Extract provided:

Johannesburg - New estates carry the stigma of being for those who have the money to live them.
It's not a stereotype entirely based on fiction as Gauteng, even from a casual observer’s point of view, has seen a noticeable uptick in upmarket estate construction over the last 15 to 20 years.
The Waterfall development, at 2 200 hectares and found either side of the N1 in Midrand, looks to have taken a different path. It's a mixed-use development, comprising housing, office, retail and light industrial spaces. Its residential model, comprised of eight different residential areas, is not just for the upper bracket.
Willie Vos, chief executive officer of the Waterfall Management and Operating Company (WMOC), says the idea of the estate was conceived around 1997. The Mia family, who own the land on which the estate is built, came to know Vos' colleague Werner van Rhyn. Together, the idea of the Waterfall development was born.
"They wanted an integrated development and not only have the high end of the market benefitting from this," Vos said.
"They had an original master plan and initially they planned to do, amongst other things, a golf course development and also have lower income housing. It turned out that we are now planning more or less 6 500 houses, which could go up to 8 000."
The development will include housing ranging from the lower end of the market, to some of the most expensive houses in South Africa. Vos says one house currently being built on the equestrian estate, if the projected selling price and construction costs are added together, will be over R150m.
At the lower end, the total package for a home will be around R450 000.

Data block:
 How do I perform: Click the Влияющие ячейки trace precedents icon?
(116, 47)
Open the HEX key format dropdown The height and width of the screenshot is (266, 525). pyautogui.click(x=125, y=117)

Questions:
[A] According to the article on the Waterfall development, around what year was the idea for the estate conceived?
[B] Write the next part of the article on the Waterfall development, starting after its final sentence.

Responses in order:
[A] Around 1997.

[B]
"From a residential point of view we try to cover all sectors of the market. We believe you just can't build houses and only for one income bracket," Vos said.
"Government also wanted us to look at this. Right from the beginning we knew we had to look at an integrated housing development where many people don't actually realise that we also have built houses aimed at the lower end of the market.
"There is in fact one section we are looking at to do even more lower-end housing here, as we think it's a good thing to do, to give everyone an opportunity to be closer to work."
The size of the development has seen the area's infrastructure receive a lot of attention, from roads, sewerage, and electricity to storm water facilities. Fibre optic cabling is also being rolled out gradually across the development.
He says building a place such as the Waterfall development is complicated, as you deal with almost every single aspect of life.
"We call it a live, work and play development. You can be born here in the hospital and you can even be buried in the cemetery and during that time you can go to school," Vos says.
"We will now have one type of tertiary institution which will be a teachers training college, but we are looking at adding in more tertiary type of education facilities as well. You can work here, you can retire here, and you can also play here, with the facilities available.”
Upon completion, it is estimated the development - including the Mall of Africa, slated to open in April next year - will be worth around R71.2bn. In addition, Attacq are building a bridge across the N1 linking up the K60 with the R101.
"As far as the job opportunities are concerned, that's something that almost automatically comes from a development like this," Vos says.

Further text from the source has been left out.